ALEX ROLAND: I think if it were represented as a reward for a distinguished American hero who's had a long career of service to the country, and he never got his second flight, I think we'd all applaud it, whether it's the right way to use our tax dollars or not. I think representing it as a scientific experiment is a disservice to science, and it makes it look as if NASA really doesn't know how to do a scientific experiment.

PHIL PONCE: Doris, a disservice to science?

DORIS KEARNS GOODWIN: Oh, I don't know. I guess it doesn't sound so sophisticated, but I find it great. I understand what's being said about whether or not these experiments are hugely important or not. I can't even judge that. I don't have the right to evaluate it. But I think it's important for us as a country to remember what it felt like when we felt larger, when we had collective goals, when there was a sense of purpose. And that's where nostalgia has an actual point in our society. One thing that mattered so much about Glenn's fight as well is that it was televised to the world in 1962. The Russian flights, you know, had been kept in secret, because their system didn't have that openness. We've got openness again now. There's risk. There's danger. They're going to be taking a risk, but they're willing to do it, and I just feel great -- I've got to say unsophisticatedly.

PHIL PONCE: Michael.

MICHAEL BESCHLOSS: Well, you know, and it really does show how much things have changed, because most of us, I think, would not argue with the idea that John Glenn is going on this mission for reasons other than the fact that he's perhaps the best person to do these experiments. Would we be talking about this mission, or even though necessarily that it was going up, unless John Glenn were on it? And we're so skeptical nowadays. Compare that to '62. The Moon landing program actually was launched by John Kennedy for reasons largely of domestic politics to divert attention away from his failed invasion of the Bay of Pigs in Cuba. But in 1962, that was never raised. Every American thought that this was a noble effort, absolutely essential to win the Cold War.

PHIL PONCE: Haynes, do you think in these days it's possible to have - for the country to embrace a hero the way Glenn was embraced in '62?

HAYNES JOHNSON: Who's Mark McGwire? Who's Sammy Sosa? The country loved them this year for the reasons Doris was saying earlier. We sort of need a lift, and Glenn did in that period of the go-go years ignited the country in a way, and it may be foolish and naïve on my part, but the country needs that, and of course they can embrace it. It may be a one-day wonder, and we'll see, but I think there's also something about the old guy going up and coming back. That's pretty good too.
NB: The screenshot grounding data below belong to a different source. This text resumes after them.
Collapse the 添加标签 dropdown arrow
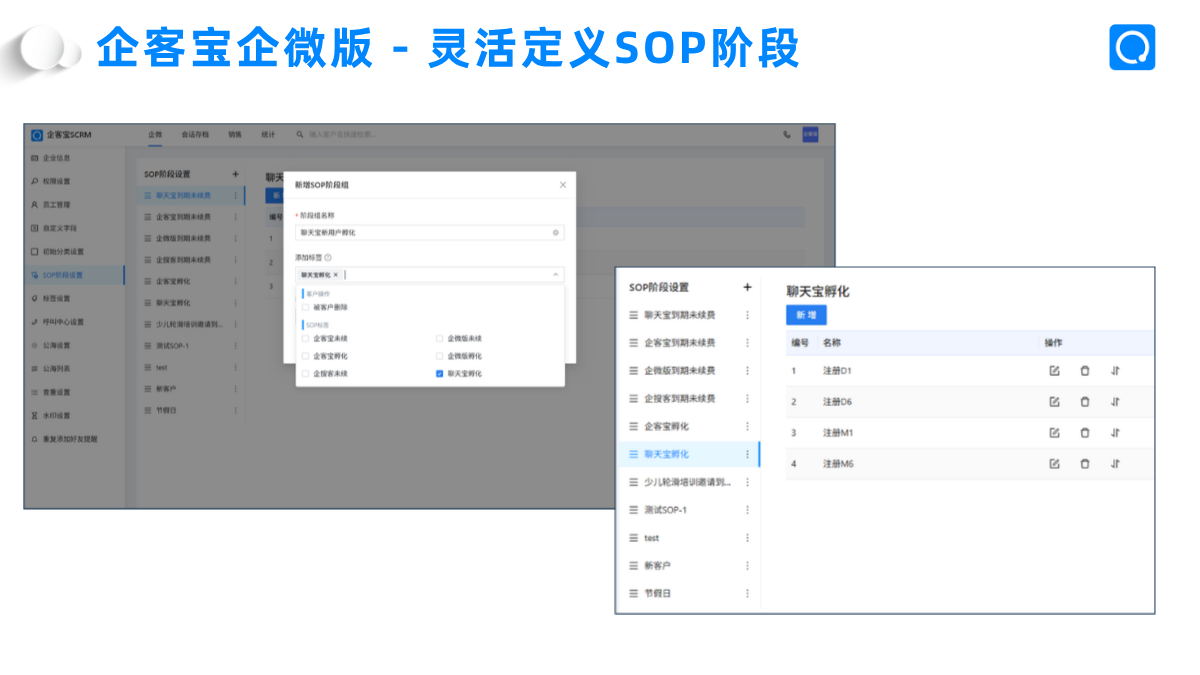Screen dimensions: 1200x675 (555, 274)
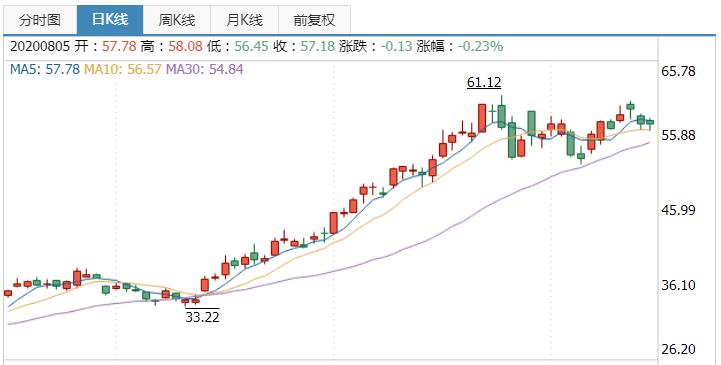Click the 61.12 high price marker
This screenshot has height=365, width=721.
[484, 82]
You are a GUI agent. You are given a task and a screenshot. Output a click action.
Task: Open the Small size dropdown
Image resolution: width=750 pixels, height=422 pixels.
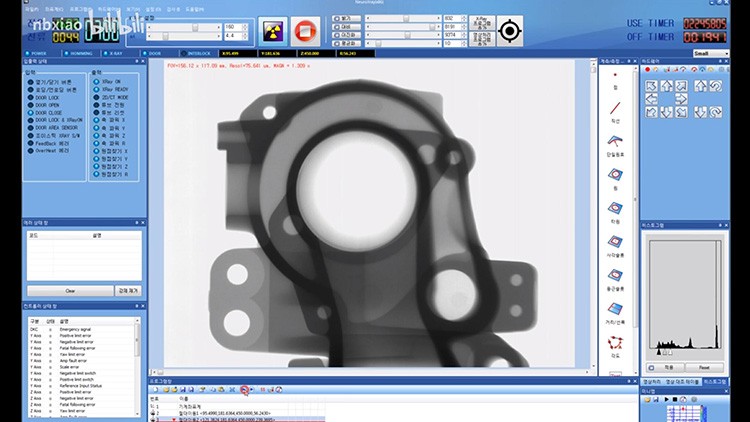tap(709, 54)
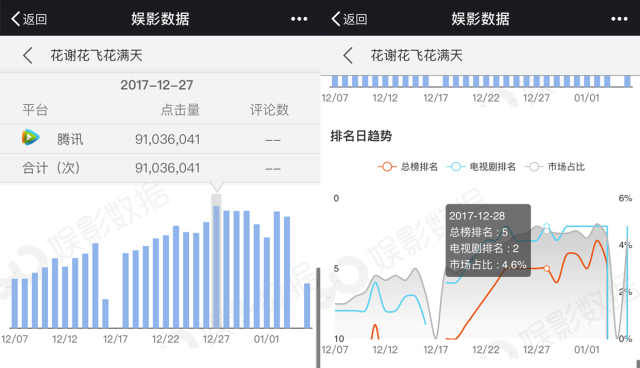
Task: Click the short bar near 12/16
Action: [x=105, y=313]
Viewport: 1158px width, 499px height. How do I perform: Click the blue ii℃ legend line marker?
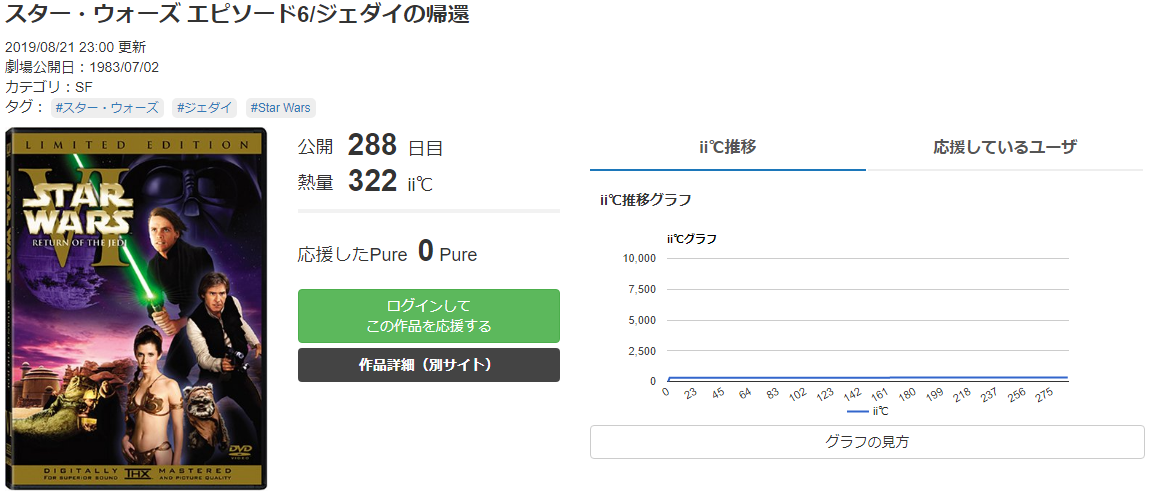pyautogui.click(x=857, y=411)
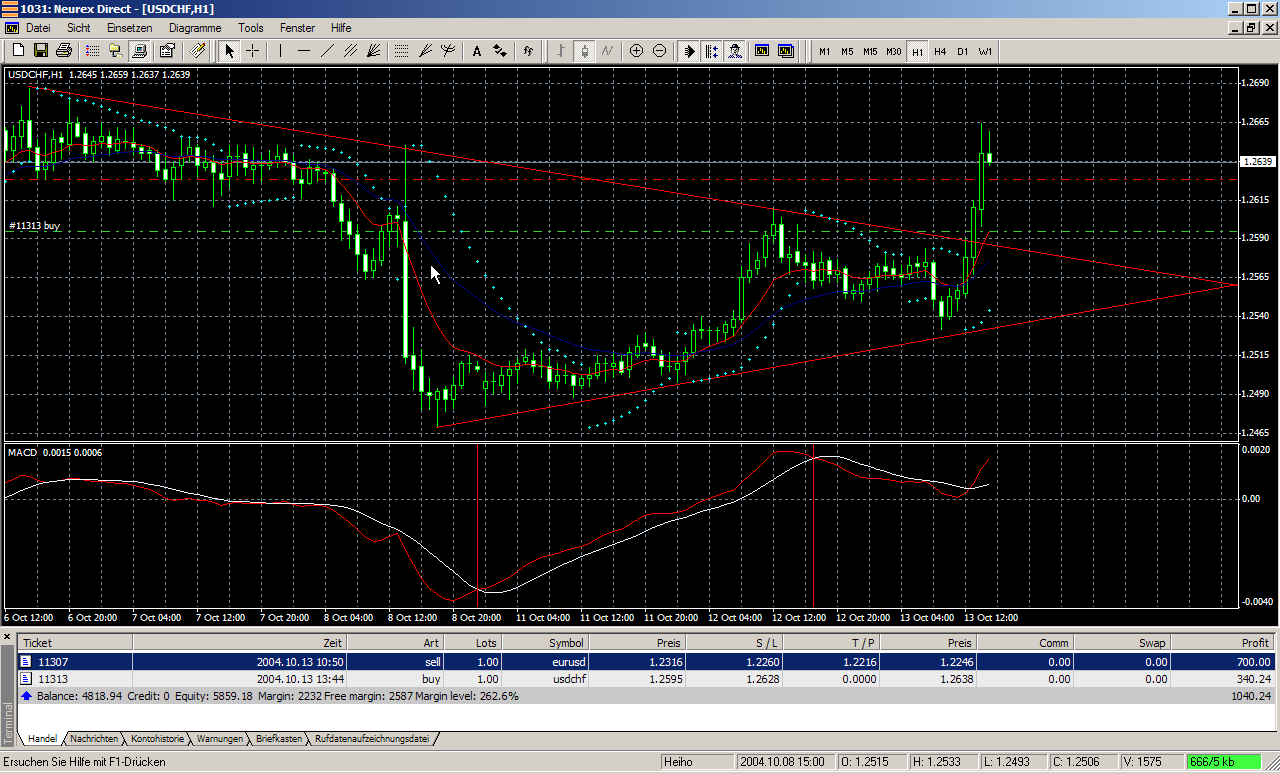This screenshot has height=774, width=1280.
Task: Open the Diagramme menu
Action: [x=195, y=28]
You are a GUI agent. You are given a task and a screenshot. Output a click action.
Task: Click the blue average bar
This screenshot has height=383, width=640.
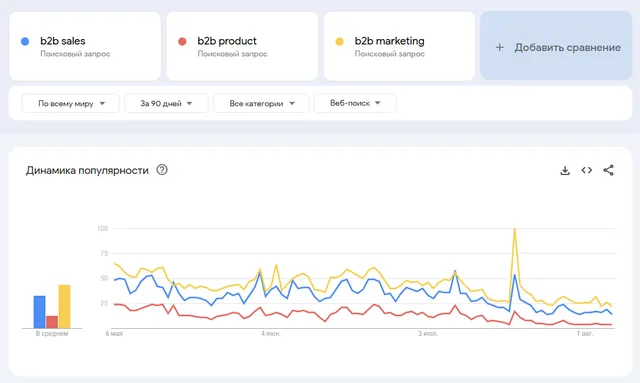click(39, 312)
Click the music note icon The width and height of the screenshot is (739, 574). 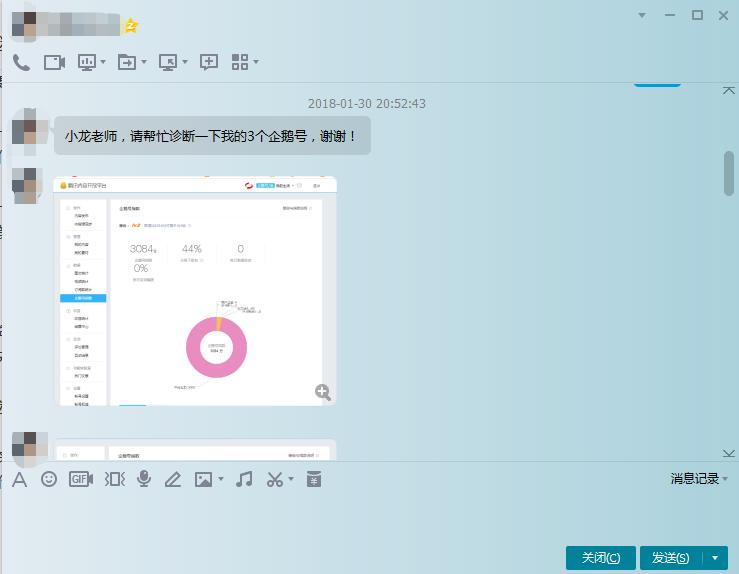244,479
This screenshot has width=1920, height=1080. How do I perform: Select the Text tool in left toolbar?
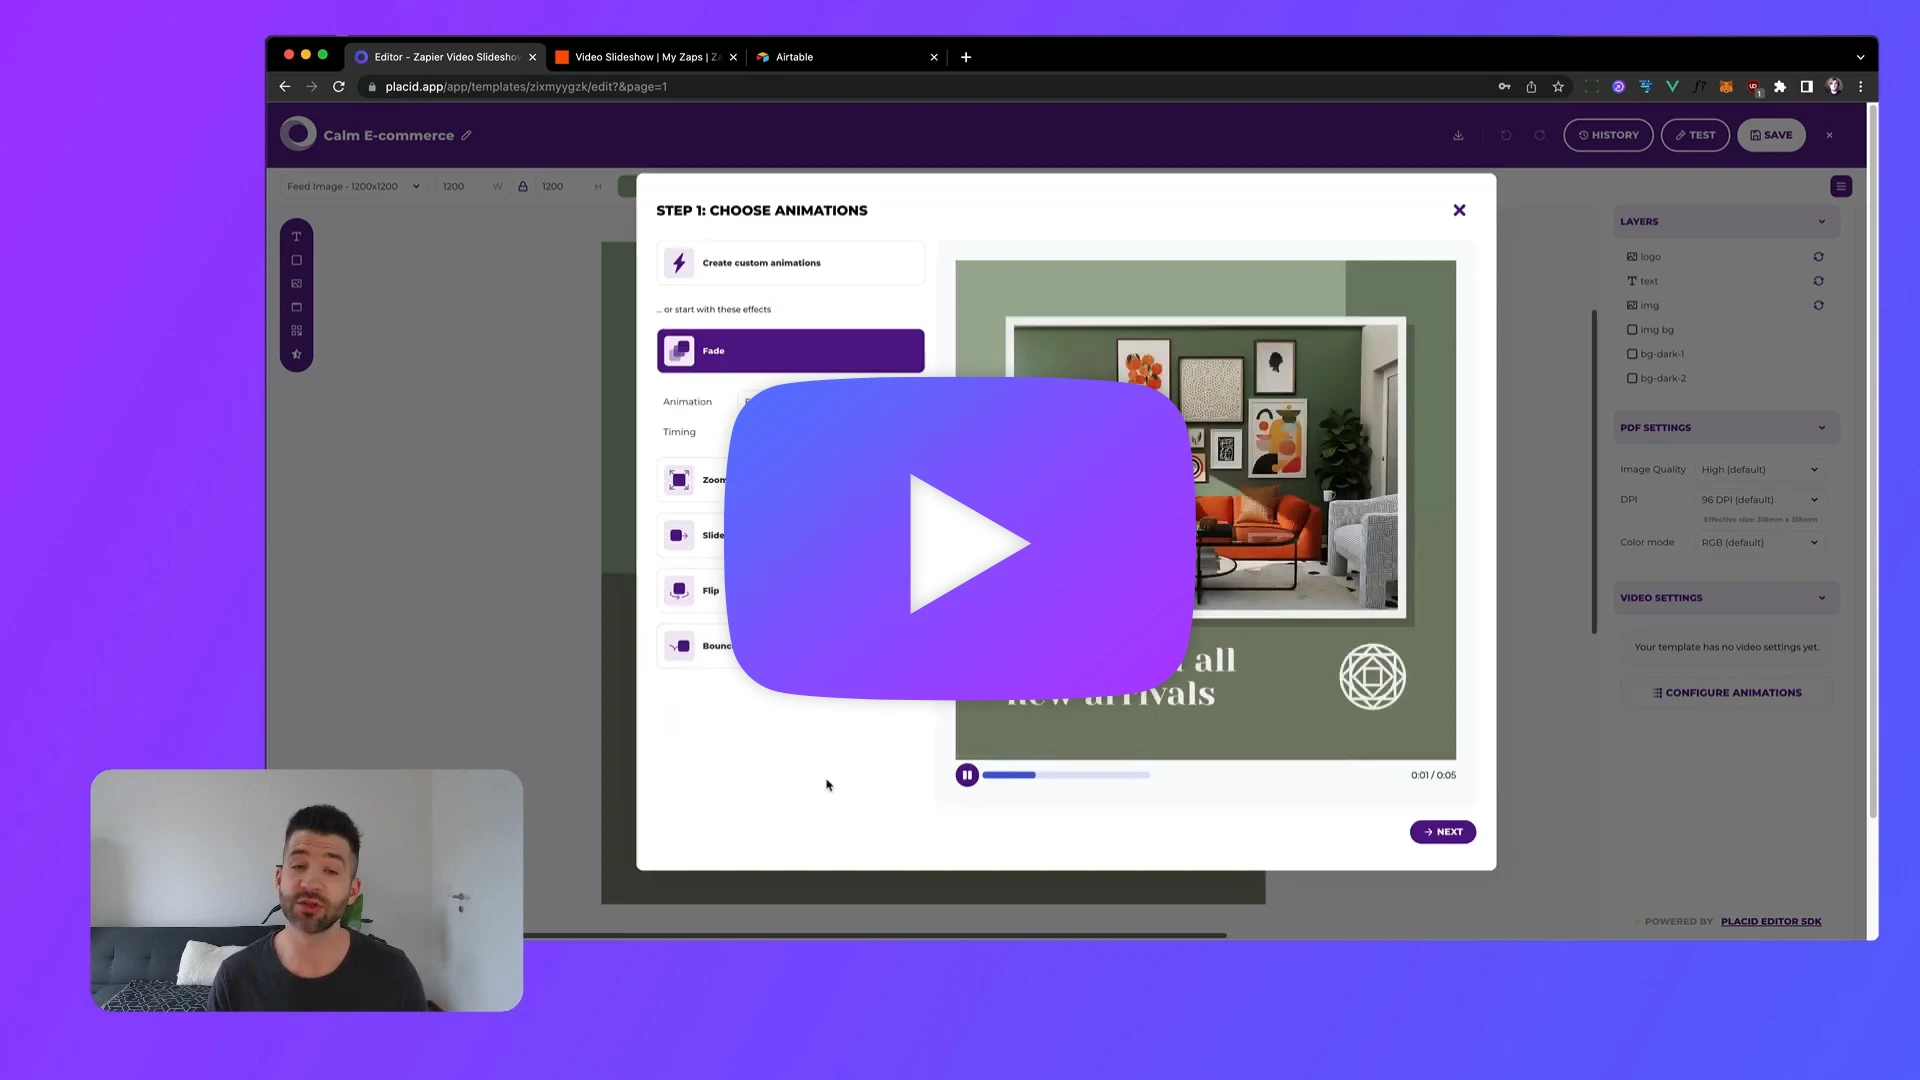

PHIL PONCE: Professor Roland, we talked earlier about the risks in 1962. How about the risks now, in 1998?

ALEX ROLAND: I think they're considerably less. We've done this almost 100 times now. There are some added risks of this particular flight because of layoffs since the last one and of having Sen. Glenn aboard. But I think they're very small compared to what he faced in 1962.

PHIL PONCE: Even in light of what happened with Challenger?

ALEX ROLAND: Yes, because I think we learned a good bit from Challenger. And NASA's record since then suggests that they've put a lot of those safety lessons to work. So I think it's a reasonable acceptable risk. But as Mr. Goldin said, there's always some risk, of course.

PHIL PONCE: Well, thank you all for joining us.